── Data excerpts ──

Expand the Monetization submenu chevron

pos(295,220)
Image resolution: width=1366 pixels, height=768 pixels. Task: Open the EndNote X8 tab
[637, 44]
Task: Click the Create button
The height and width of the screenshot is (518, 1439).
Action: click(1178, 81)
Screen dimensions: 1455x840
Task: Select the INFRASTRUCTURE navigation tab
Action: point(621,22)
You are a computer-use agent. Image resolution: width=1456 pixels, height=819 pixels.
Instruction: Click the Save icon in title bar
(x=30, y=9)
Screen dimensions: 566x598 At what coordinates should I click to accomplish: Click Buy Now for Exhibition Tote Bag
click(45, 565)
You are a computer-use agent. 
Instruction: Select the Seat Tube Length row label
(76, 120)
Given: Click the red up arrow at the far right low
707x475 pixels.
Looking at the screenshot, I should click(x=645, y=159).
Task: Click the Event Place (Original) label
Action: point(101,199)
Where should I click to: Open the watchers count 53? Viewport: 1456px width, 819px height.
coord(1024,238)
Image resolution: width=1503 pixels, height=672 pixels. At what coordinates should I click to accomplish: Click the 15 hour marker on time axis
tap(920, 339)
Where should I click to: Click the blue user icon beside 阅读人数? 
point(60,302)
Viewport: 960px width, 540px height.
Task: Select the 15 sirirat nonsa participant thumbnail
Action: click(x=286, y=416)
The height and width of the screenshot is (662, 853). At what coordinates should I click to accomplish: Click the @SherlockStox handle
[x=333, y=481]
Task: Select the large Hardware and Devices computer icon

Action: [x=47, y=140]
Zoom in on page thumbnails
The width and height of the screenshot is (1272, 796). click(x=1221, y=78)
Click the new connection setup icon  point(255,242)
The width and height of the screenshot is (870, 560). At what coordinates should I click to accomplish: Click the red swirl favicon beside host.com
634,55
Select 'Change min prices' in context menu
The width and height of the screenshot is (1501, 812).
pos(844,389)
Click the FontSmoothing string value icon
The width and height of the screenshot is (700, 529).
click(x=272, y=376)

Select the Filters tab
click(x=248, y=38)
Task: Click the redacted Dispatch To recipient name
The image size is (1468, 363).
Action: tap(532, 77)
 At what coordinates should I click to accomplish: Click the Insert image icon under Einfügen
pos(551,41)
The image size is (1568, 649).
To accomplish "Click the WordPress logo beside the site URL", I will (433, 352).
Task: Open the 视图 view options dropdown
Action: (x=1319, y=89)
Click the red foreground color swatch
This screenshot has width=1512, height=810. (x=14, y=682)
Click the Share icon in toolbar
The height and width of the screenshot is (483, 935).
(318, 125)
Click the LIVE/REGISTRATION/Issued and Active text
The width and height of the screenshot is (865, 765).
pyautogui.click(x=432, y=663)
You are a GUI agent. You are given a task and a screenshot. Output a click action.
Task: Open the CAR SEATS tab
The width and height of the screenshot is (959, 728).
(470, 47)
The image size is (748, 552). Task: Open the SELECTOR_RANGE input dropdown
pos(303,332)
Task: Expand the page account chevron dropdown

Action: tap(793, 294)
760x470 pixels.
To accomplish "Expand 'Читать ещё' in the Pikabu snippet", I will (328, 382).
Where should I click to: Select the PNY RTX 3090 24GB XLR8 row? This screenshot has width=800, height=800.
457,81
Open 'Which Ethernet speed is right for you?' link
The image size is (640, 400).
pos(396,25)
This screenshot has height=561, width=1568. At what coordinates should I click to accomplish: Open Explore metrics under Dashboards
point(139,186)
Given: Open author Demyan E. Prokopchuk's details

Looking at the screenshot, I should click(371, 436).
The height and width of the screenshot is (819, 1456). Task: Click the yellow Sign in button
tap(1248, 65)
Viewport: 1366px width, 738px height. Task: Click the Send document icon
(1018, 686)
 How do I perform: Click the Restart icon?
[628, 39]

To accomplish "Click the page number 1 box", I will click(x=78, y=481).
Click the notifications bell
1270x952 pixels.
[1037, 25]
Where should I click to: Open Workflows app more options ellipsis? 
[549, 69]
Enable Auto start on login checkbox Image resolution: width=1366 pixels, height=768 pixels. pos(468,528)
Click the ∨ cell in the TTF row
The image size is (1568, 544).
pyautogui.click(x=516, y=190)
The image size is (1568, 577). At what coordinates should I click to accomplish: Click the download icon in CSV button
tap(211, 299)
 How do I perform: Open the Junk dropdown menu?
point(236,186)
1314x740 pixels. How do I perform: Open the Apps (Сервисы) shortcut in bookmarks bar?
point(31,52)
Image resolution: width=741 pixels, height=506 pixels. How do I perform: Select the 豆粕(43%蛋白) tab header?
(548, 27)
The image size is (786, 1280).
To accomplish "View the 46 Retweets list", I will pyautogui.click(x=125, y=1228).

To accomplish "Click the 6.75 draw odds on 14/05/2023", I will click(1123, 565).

───

Rewrite all of the lines above, putting "Screen size" wherever "Image resolution" appears and leaving everything else unchanged.

Expand the Monetization submenu chevron

pos(295,220)
Screen size: width=1366 pixels, height=768 pixels. Task: Open the EndNote X8 tab
[637, 44]
Task: Click the Create button
The height and width of the screenshot is (518, 1439).
Action: click(1178, 81)
Screen dimensions: 1455x840
Task: Select the INFRASTRUCTURE navigation tab
Action: point(621,22)
You are a computer-use agent. Screen size: width=1456 pixels, height=819 pixels.
Instruction: Click the Save icon in title bar
(x=30, y=9)
Screen dimensions: 566x598 At what coordinates should I click to accomplish: Click Buy Now for Exhibition Tote Bag
click(45, 565)
You are a computer-use agent. 
Instruction: Select the Seat Tube Length row label
(76, 120)
Given: Click the red up arrow at the far right low
707x475 pixels.
Looking at the screenshot, I should click(x=645, y=159).
Task: Click the Event Place (Original) label
Action: point(101,199)
Where should I click to: Open the watchers count 53? Viewport: 1456px width, 819px height.
coord(1024,238)
Screen size: width=1503 pixels, height=672 pixels. At what coordinates should I click to accomplish: Click the 15 hour marker on time axis
tap(920, 339)
Where should I click to: Click the blue user icon beside 阅读人数? 
point(60,302)
Viewport: 960px width, 540px height.
Task: Select the 15 sirirat nonsa participant thumbnail
Action: click(x=286, y=416)
The height and width of the screenshot is (662, 853). At what coordinates should I click to accomplish: Click the @SherlockStox handle
[x=333, y=481]
Task: Select the large Hardware and Devices computer icon

Action: [x=47, y=140]
Zoom in on page thumbnails
The width and height of the screenshot is (1272, 796). click(x=1221, y=78)
Click the new connection setup icon  point(255,242)
The width and height of the screenshot is (870, 560). At what coordinates should I click to accomplish: Click the red swirl favicon beside host.com
634,55
Select 'Change min prices' in context menu
The width and height of the screenshot is (1501, 812).
pos(844,389)
Click the FontSmoothing string value icon
The width and height of the screenshot is (700, 529).
click(x=272, y=376)

Select the Filters tab
click(x=248, y=38)
Task: Click the redacted Dispatch To recipient name
The image size is (1468, 363).
Action: tap(532, 77)
 At what coordinates should I click to accomplish: Click the Insert image icon under Einfügen
pos(551,41)
The image size is (1568, 649).
To accomplish "Click the WordPress logo beside the site URL", I will (433, 352).
Task: Open the 视图 view options dropdown
Action: (x=1319, y=89)
Click the red foreground color swatch
This screenshot has width=1512, height=810. (x=14, y=682)
Click the Share icon in toolbar
The height and width of the screenshot is (483, 935).
(318, 125)
Click the LIVE/REGISTRATION/Issued and Active text
The width and height of the screenshot is (865, 765).
pyautogui.click(x=432, y=663)
You are a GUI agent. You are given a task and a screenshot. Output a click action.
Task: Open the CAR SEATS tab
The width and height of the screenshot is (959, 728).
(470, 47)
The image size is (748, 552). Task: Open the SELECTOR_RANGE input dropdown
pos(303,332)
Task: Expand the page account chevron dropdown

Action: tap(793, 294)
760x470 pixels.
To accomplish "Expand 'Читать ещё' in the Pikabu snippet", I will (328, 382).
Where should I click to: Select the PNY RTX 3090 24GB XLR8 row? This screenshot has width=800, height=800.
457,81
Open 'Which Ethernet speed is right for you?' link
The image size is (640, 400).
pos(396,25)
This screenshot has height=561, width=1568. At what coordinates should I click to accomplish: Open Explore metrics under Dashboards
point(139,186)
Given: Open author Demyan E. Prokopchuk's details

Looking at the screenshot, I should click(371, 436).
The height and width of the screenshot is (819, 1456). Task: Click the yellow Sign in button
tap(1248, 65)
Viewport: 1366px width, 738px height. Task: Click the Send document icon
(1018, 686)
 How do I perform: Click the Restart icon?
[628, 39]

To accomplish "Click the page number 1 box", I will click(x=78, y=481).
Click the notifications bell
1270x952 pixels.
[1037, 25]
Where should I click to: Open Workflows app more options ellipsis? 
[549, 69]
Enable Auto start on login checkbox Screen size: width=1366 pixels, height=768 pixels. pos(468,528)
Click the ∨ cell in the TTF row
The image size is (1568, 544).
pyautogui.click(x=516, y=190)
The image size is (1568, 577). At what coordinates should I click to accomplish: Click the download icon in CSV button
tap(211, 299)
 How do I perform: Open the Junk dropdown menu?
point(236,186)
1314x740 pixels. How do I perform: Open the Apps (Сервисы) shortcut in bookmarks bar?
point(31,52)
Screen size: width=741 pixels, height=506 pixels. How do I perform: Select the 豆粕(43%蛋白) tab header?
(548, 27)
The image size is (786, 1280).
To accomplish "View the 46 Retweets list", I will pyautogui.click(x=125, y=1228).

To accomplish "Click the 6.75 draw odds on 14/05/2023", I will click(1123, 565).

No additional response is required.